The crowd chooses Barabbas and we are meant to find ourselves among those ranks shouting, "We want Barabbas!" Barabbas was a zealot and he believed that Rome could be overthrown by violence. Jesus of Nazareth cannot even be reduced to the word "zealot" because his overthrowing will not only be of Rome but of DEATH ITSELF. It will be the in-breaking of the Kingdom of God. Barabbas' followers just wanted Rome, out. Barabbas wasn't even a very good rebel - the guy was caught! But we and the crowd chose Barabbas. Jesus, it appeared to zealous followers of Judaism who were tired with the Jewish leaders in cahoots with the Romans, was also not a very good zealot. The change of which he spoke was to be an "inner, spiritual change" (p68). The ironic thing is, the change Jesus brings is not with violence (remember we just read that Jesus tells a disciple, "put away your sword...am I leading a rebellion?") but through willingly dying a violent death on an instrument of torture he makes the cross and resurrection the center of the universe (p81). 

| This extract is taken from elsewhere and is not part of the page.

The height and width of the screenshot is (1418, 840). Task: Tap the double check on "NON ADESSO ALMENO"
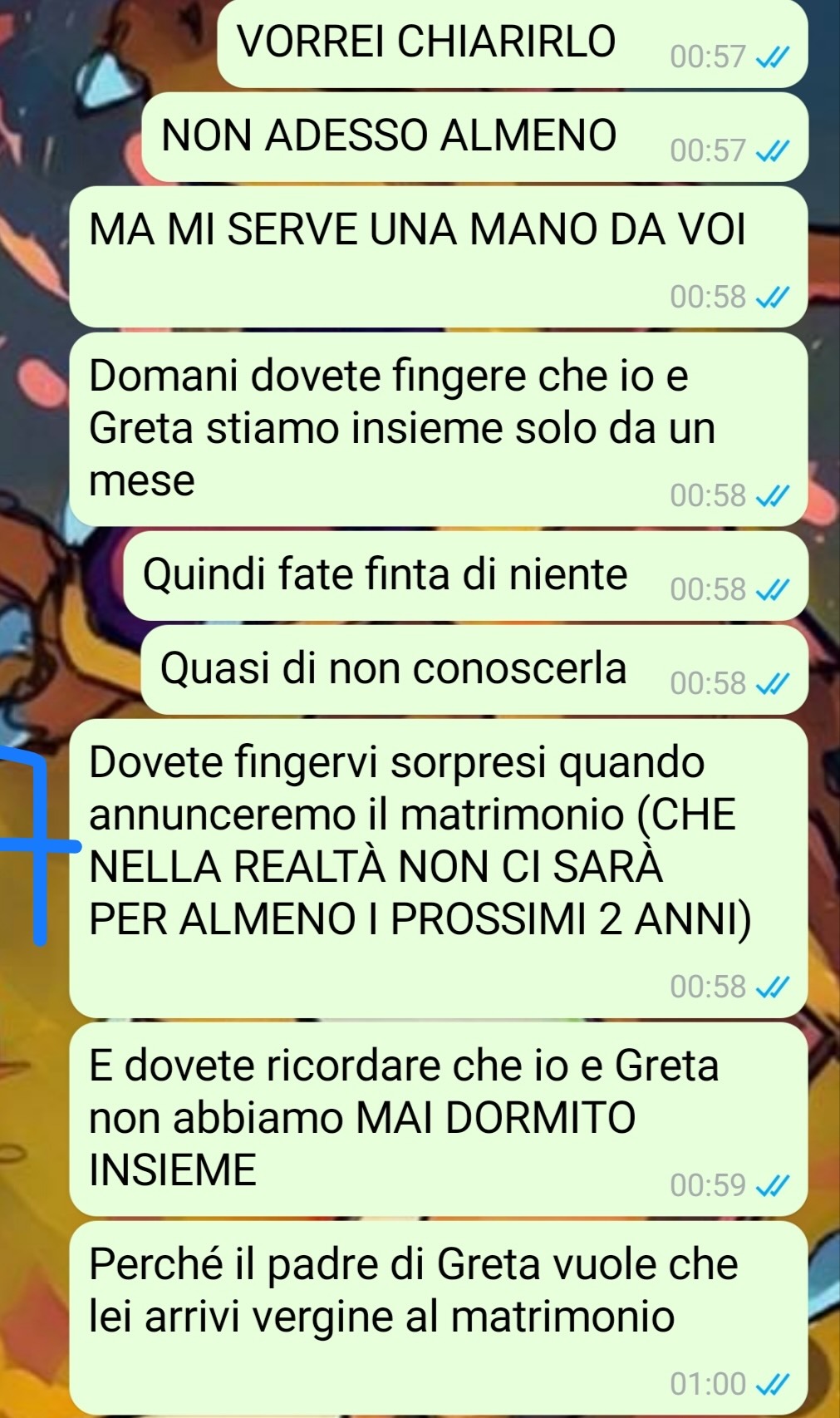click(x=771, y=151)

Questions to ponder today: 

  • When have we chosen Rome's way (i.e. the way of the world/idolatry/our own desires) and not God's? 
  • Given the choice between violence and risking compassion, forgiveness, and reconciliation, which will we choose?  
  • Do you believe that Jesus died for something bigger than a free Jerusalem? 
  • Do you believe that Jesus' death was instead for love, all of humanity, and us? 
  • If yes, will you be open to receiving that love? 
  • Despite the condemnation and our choosing the easy, violent path, do we believe we are worthy of Jesus' love?
  • Do we believe that we are all imperfect, broken and make terrible choices contrary to the work of the cross? And in spite of that, do you believe that in choosing the cross and death that Jesus makes us all (in all our imperfection and brokenness) worthy?

Holy Week Meditations: Monday, April 10, 2017

Welcome to Monday in Holy Week! Today, offer a pause, a chance to recover from the drama of Palm Sunday before we plunge into looking at the secondary characters in the story that travel with Jesus to the cross.

1. ASK God to be revealed to you through this passage; express your desire to experience God and ask that the Holy Spirit move within you and inspire you.

2. (RE)READ: Matthew 26:14- 27:66. Read it twice! (it’s long, I know, but totally worth it – this is THE STORY! This is our framing text for the whole week!). First time through: just read it at a normal pace. Second time: as you read through NOTICE which details make you scratch your head; NOTICE which parts draw your eyes and attention. You know that saying, "The devil is in the details"? Not true here. For this week especially, and in this passage, GOD is in the details. 

3. DO: Carve out some time today to meditate on these questions and on this passage. IMAGINE that you are one of the characters the scene. WONDER why is God bringing this to your attention? Be alert because God is speaking to us through this, through the people we meet, through beauty, through the mess, through tough situations facing us today, and through the unexpected. We may just meet one of these character-types from the story today.

**BONUS action: CLEAN something today (inbox, dorm room, closet, office, cabinet, etc). If we’re talking about making room this week for Jesus, perhaps cleaning out some physical cobwebs will, in the debris of our souls, make space for our imagination and let us hear/see the theophany through the cacophany.